Exercise aim
Reproduce the stored entries below, starting with the line that contains "Click the Search text box" and ending with the line that contains "coord(224,323)", with both of those lines included.

+++ Provided entries +++

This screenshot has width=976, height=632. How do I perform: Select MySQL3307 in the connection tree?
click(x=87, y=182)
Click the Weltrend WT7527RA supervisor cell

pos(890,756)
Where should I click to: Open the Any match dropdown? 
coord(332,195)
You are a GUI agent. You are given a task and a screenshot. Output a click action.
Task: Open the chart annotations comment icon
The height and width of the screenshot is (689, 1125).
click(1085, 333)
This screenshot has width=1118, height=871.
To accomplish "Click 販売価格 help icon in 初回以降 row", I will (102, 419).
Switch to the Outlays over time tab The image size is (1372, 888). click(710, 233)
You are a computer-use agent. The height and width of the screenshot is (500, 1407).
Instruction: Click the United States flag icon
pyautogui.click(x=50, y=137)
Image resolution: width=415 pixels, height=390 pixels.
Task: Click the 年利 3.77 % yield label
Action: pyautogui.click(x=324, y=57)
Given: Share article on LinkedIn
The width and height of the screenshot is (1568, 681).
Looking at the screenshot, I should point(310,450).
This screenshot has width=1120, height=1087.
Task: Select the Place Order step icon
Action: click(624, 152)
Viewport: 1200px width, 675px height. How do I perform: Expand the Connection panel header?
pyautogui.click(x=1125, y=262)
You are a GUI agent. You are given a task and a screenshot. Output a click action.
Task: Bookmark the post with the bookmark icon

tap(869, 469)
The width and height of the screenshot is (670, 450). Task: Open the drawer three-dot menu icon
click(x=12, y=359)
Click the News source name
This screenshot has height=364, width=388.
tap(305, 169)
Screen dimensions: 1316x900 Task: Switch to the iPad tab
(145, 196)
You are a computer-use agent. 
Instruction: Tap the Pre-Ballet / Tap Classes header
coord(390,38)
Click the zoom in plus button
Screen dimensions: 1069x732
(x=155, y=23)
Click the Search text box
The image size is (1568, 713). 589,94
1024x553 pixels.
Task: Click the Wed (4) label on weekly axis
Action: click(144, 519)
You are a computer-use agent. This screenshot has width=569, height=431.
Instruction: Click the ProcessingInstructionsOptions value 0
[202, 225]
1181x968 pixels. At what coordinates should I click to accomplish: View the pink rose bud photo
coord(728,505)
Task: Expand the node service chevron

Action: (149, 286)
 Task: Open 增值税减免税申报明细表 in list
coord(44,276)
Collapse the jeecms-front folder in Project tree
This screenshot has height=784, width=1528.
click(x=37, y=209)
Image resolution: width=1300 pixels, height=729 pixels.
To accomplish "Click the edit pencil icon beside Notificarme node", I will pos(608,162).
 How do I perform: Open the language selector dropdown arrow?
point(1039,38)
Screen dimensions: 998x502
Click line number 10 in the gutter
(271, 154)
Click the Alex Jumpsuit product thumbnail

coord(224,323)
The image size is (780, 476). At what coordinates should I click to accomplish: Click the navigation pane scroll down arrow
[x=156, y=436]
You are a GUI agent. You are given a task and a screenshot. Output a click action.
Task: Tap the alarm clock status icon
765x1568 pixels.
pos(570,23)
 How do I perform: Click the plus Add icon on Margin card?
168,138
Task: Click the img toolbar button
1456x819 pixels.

+++

Written solution
Click the Search text box
The image size is (1568, 713). 589,94
1024x553 pixels.
Task: Click the Wed (4) label on weekly axis
Action: click(144, 519)
You are a computer-use agent. This screenshot has width=569, height=431.
Instruction: Click the ProcessingInstructionsOptions value 0
[202, 225]
1181x968 pixels. At what coordinates should I click to accomplish: View the pink rose bud photo
coord(728,505)
Task: Expand the node service chevron

Action: (149, 286)
 Task: Open 增值税减免税申报明细表 in list
coord(44,276)
Collapse the jeecms-front folder in Project tree
This screenshot has height=784, width=1528.
click(x=37, y=209)
Image resolution: width=1300 pixels, height=729 pixels.
To accomplish "Click the edit pencil icon beside Notificarme node", I will pos(608,162).
 How do I perform: Open the language selector dropdown arrow?
point(1039,38)
Screen dimensions: 998x502
Click line number 10 in the gutter
(271, 154)
Click the Alex Jumpsuit product thumbnail

coord(224,323)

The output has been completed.